C’est alors que le moment de vérité apparaîtra, à partir de quoi il y aura soit effondrement (économique, et peut-être militaire ?) de l’Ukraine, soit maintien d’un équilibre minimum qui poussera les deux protagonistes à devoir se replier sur une forme ou une autre de compromis.

Le problème est fondamentalement partout pareil dans le monde, l’état de la démographie, le manque de jeunes donc, car dans tous les pays du monde la natalité baisse, y compris dans ceux du tiers monde qui avaient jusqu’à récemment une forte natalité, d’où le vieillissement des populations et le manque de jeunes (sauf Afrique subsaharienne et sous-continent indien, les deux seules régions du monde à avoir toujours une forte natalité).

Le deuxième goulet d’étranglement est le manque grandissant de ressources énergétiques.
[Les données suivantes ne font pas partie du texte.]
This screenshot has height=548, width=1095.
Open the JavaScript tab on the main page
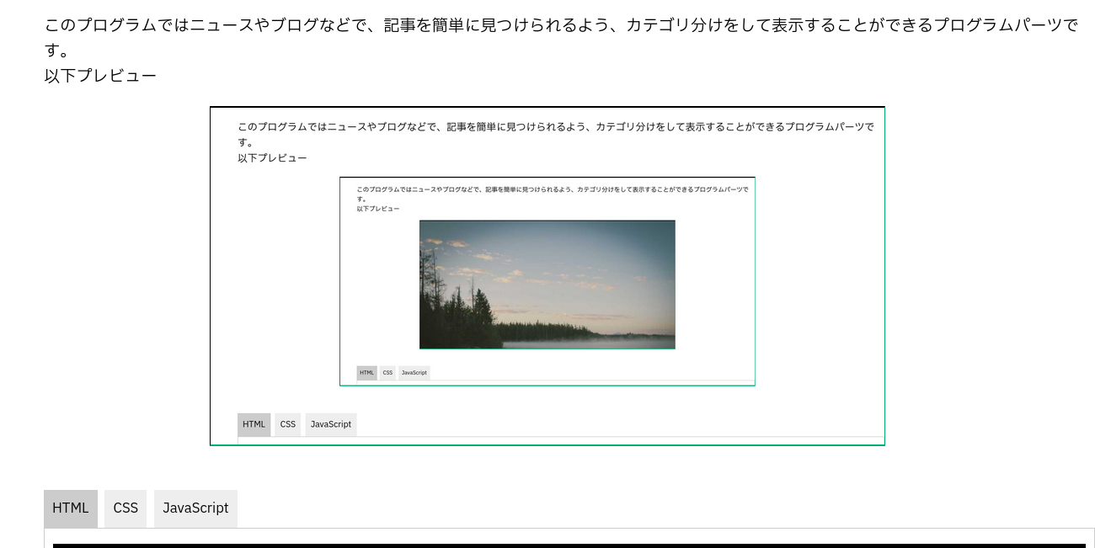[x=195, y=508]
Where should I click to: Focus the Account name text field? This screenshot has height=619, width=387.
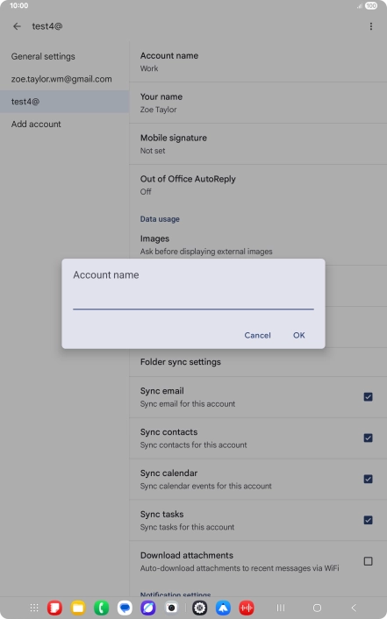coord(193,299)
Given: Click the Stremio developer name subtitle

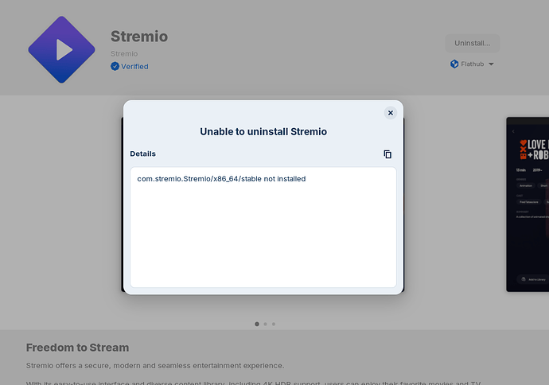Looking at the screenshot, I should pos(124,54).
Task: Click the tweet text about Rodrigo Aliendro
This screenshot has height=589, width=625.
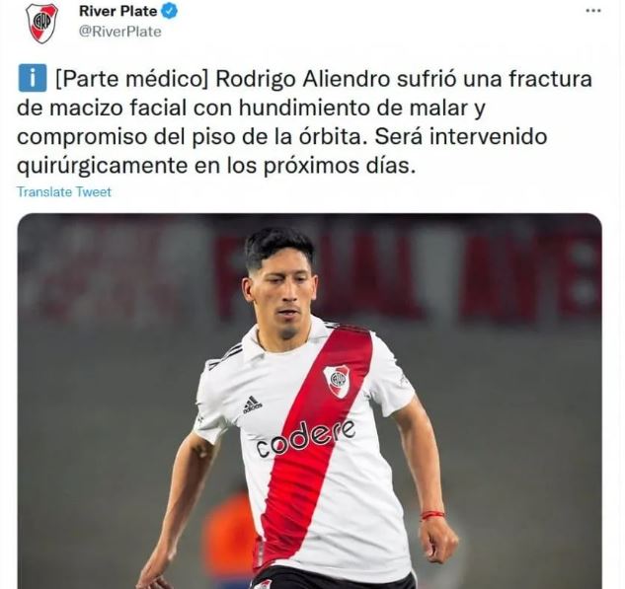Action: pyautogui.click(x=304, y=122)
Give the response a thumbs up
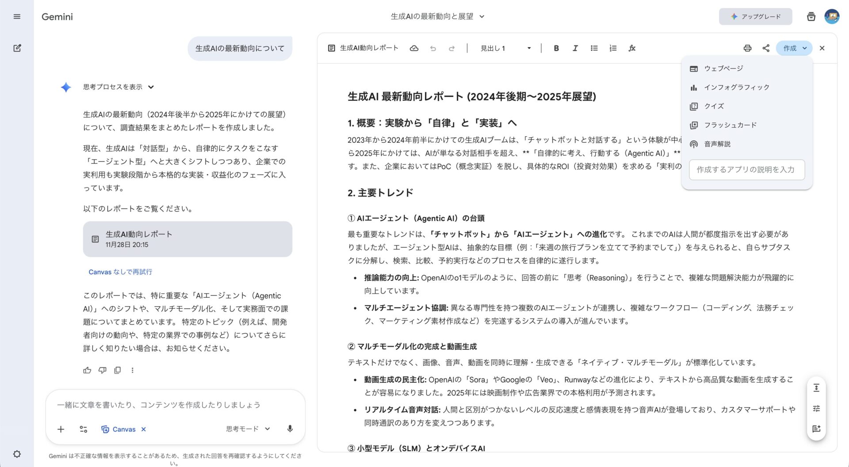Viewport: 849px width, 467px height. [87, 370]

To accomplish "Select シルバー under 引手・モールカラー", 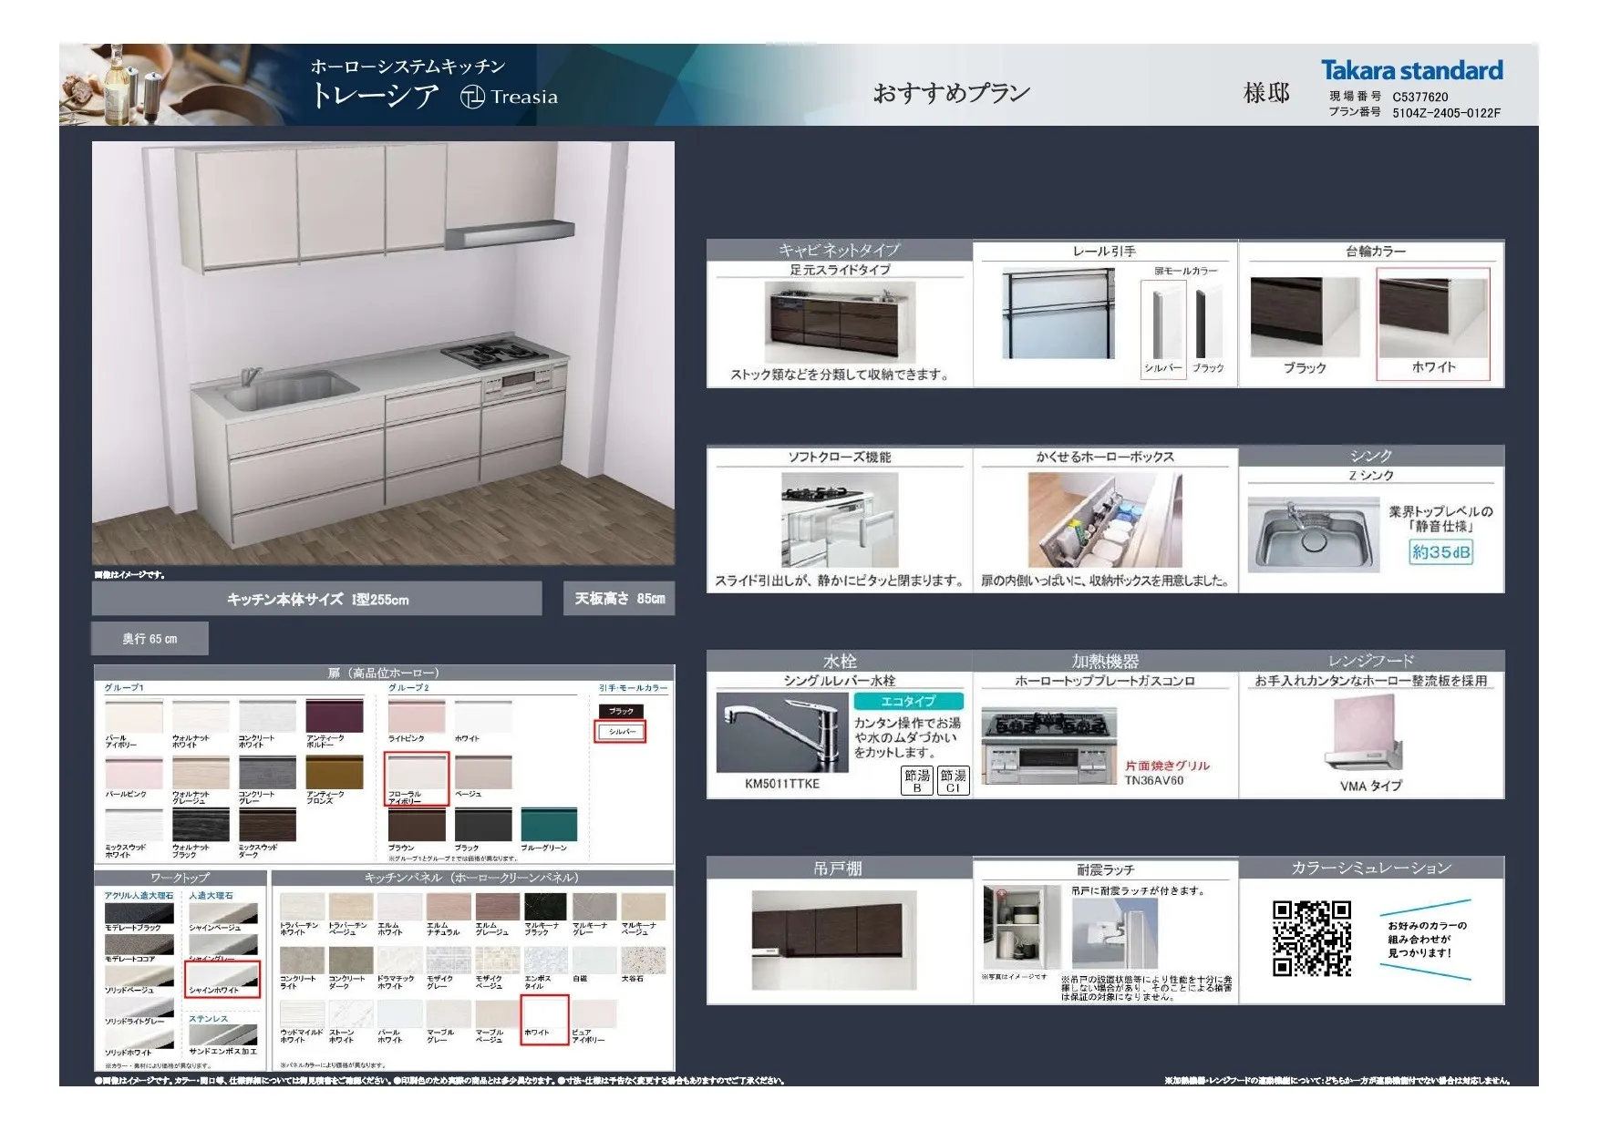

La Russie a dans ce contexte plusieurs atouts, mais elle a aussi des problèmes démographiques, et même sur le plan des richesses naturelles même si elle est dans une meilleure situation que les autres pays développés, à terme elle sera touchée pas la baisse du nombre de ses matières premières, énergie incluse.
Elle a seulement plus de temps que la plupart des pays développés. L’Ukraine a le même problème démographique que la Russie, mais beaucoup moins de ressources, mais elle a été en état de mobiliser ses conscrits ce que la Russie n’a pas osé faire.

Quoiqu’on pense des raisons profondes de cette guerre, l’atout de Kiev a été de pouvoir se présenter, y compris à une grande partie de sa population comme l’agressée, ce qui renforce sa "politique de communication", alors que, même en Russie où la population soutient grosso modo le choix fait au Kremlin, il n’y a pas de sentiments de menace sur l’existence de l’État.
Donc difficulté à mobiliser l’opinion ...ce qui d’ailleurs pourrait représenter un danger pour les capitalistes oligarques russes qui savent qu’ils sont détestés, alors toute mobilisation nationale serait populaire et à terme menacerait le système économique et social capitaliste fondé en 1991/93.

Quelques questions pour l’avenir proche :

Est-ce que les conscrits ukrainiens se révolteront si la situation sociale et militaire dégénère et qu’ils prennent conscience que leurs dirigeants n’ont pas eu le soucis de leurs vies et de celles de leurs compagnons d’infortune morts (d’où la nécessité pour la propagande ukrainienne d’avoir des massacres et des charniers "commis par les Russes" ! ...Ce qui permet de douter de leur réalité, les Russes n’ayant évidemment aucun intérêt à cela) ?

Est-ce que les Russes de leurs côtés sont prêts à une plus grande mobilisation populaire si le sentiment de menace augmente ?

Est-ce que d’autres pays sont prêts à s’engager dans le conflit, plus ou moins directement, d’un côté comme de l’autre ?

...Si on regarde toute la planète, 85% de l’humanité habite des pays qui n’ont pas condamné la Russie et dont l’opinion est plutôt pro-russe mais qui semblent peu tentés par s’engager activement aux côtés de la Russie.

Pour les USA et leurs supplétifs, tant que le dollar se maintient, ils pourront recruter dans le monde entier des mercenaires pour les payer et éventuellement leur promettre une "green card" ...tant que le mythe de "l’American dream" se maintiendra. ...

C’est dans ce contexte que les Russes auraient intérêt à se lancer dans une campagne de propagande au moins aux USA mais aussi en Europe, ce qu’ils ont totalement négligé jusqu’à maintenant.

Bref, une situation pleine de contradictions des deux côtés. Les limites des systèmes politiques et sociaux des protagonistes apparaissent crument, mais l’attentisme domine presque partout.
Et pourtant le sort du monde en dépend.